The desire to spend the “right” computational effort in classification leads to the first goal in this work.

**Goal 1.1.** *Given a model  $M$ , design a model  $M'$  in which the computational effort during the classification of an input  $x$  is proportional to the likelihood of misclassifying  $x$  using  $M$ .*Misclassification likelihood indicates and measures the hardness of an input. The question we pose is whether we can (almost) preserve accuracy while reducing the computational effort required to classify "easy" instances. The two extreme cases are: (1) Consider a distribution of inputs  $D$  for which the misclassification likelihood is very low (say 1%) in model  $M$ . We view  $D$  as a distribution of "easy" inputs, and would like the new model  $M'$  to classify  $x \in D$  while spending a fraction of the computational effort compared to  $M$ . (2) Consider a distribution of inputs  $D'$  for which the misclassification likelihood is high (say, 25%) in model  $M$ . We view  $D'$  as a distribution of "hard" inputs, and would like the new model  $M'$  to classify inputs from  $D'$  almost as accurately as  $M$  does. The computational effort of  $M'$  for inputs in  $D'$  is only slightly higher than that of  $M$  (c.f., an overhead of 1% in the computation). The principle behind our goal is that an efficient model should achieve a high classification accuracy faster for "easy" instances than for "harder" ones.

A motivation to reduce the computational effort during the inference can be exemplified by systems with non-constant power consumption or throughput. Examples of such settings are: (1) As the battery drains in a mobile device, one would like to enter a "power saving mode" in which less power is spent per classification. (2) If the input rate increases in a real-time system (e.g., due to a burst of inputs), then one must spend less time per input [CZC<sup>+</sup>10]. (3) Timely processing in a data center during spikes in query arrival rates may require reducing the computational effort per query [Bod10].

Dynamic changes in the computational effort or the throughput lead to the second goal in this work.

**Goal 1.2.** *Introduce the ability to dynamically control the computational effort while sacrificing accuracy as little as possible. Such changes in the computational effort should not involve retraining of the DNN.*

## 1.1 Contribution

We propose an architecture that is based on a cascade of DNNs [BWDS17] depicted in Figure 1. The cascade comprises multiple DNNs (e.g., three DNNs), called *component DNNs*. The cascade is organized sequentially so that the next component DNN is fed by the previous component. Hence previous computations are reused and further refined by the next component. Classification takes place by invoking the component DNNs one-by-one and stopping the computation as soon as the confidence level reaches the desired level. Our setting is applicable to general multiclass classification in general architectures that terminate with a softmax function.

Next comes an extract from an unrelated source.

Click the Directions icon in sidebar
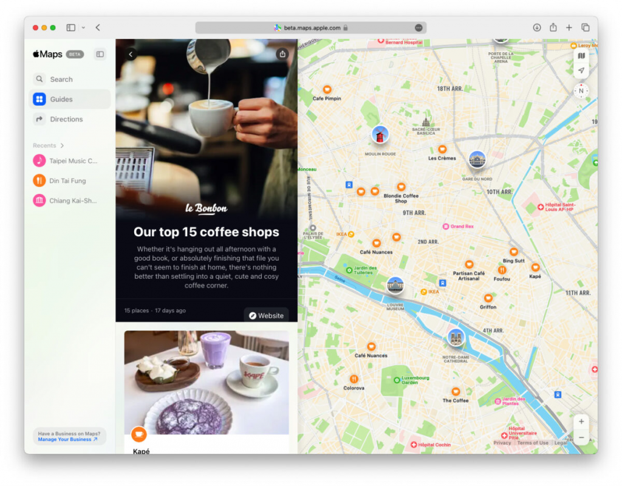This screenshot has height=486, width=622. 39,119
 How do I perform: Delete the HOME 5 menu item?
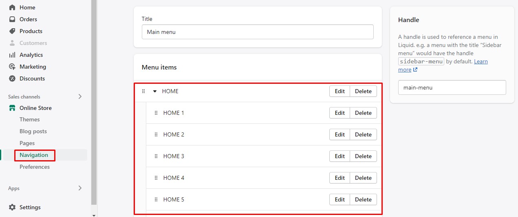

The stopping decision is based on the softmax output of each component DNN. We define a simple confidence threshold, based on the softmax output, that allows for trading off (a small) decrease in accuracy for (a substantial) reduction in computational effort. The resulting approach has several advantages over the previous work [PSR16, BWDS17, SCP<sup>+</sup>18]. The main contribution of our work is:

**Dynamically change the compromise between accuracy and computational effort without retraining the cascaded model.**

In addition, we show how a cascaded architecture can be obtained from an ordinary feed-forward DNN while requiring only small fine-tuning (see section 6). We demonstrate the performance of our models on various image classification datasets: (i) A computation reduction of 34% that sacrifices 1.2% accuracy with respect to the CIFAR-10 test set. (ii) A computation reduction of 16% that sacrifices 0.7% accuracy with respect to the CIFAR-100 test set. (iii) A computation reduction of 54% that sacrifices 1.4% accuracy with respect to the SVHN test set. (iv) A computation reduction of 17% that sacrifices 1.3% accuracy with respect to the IMAGENET validation set.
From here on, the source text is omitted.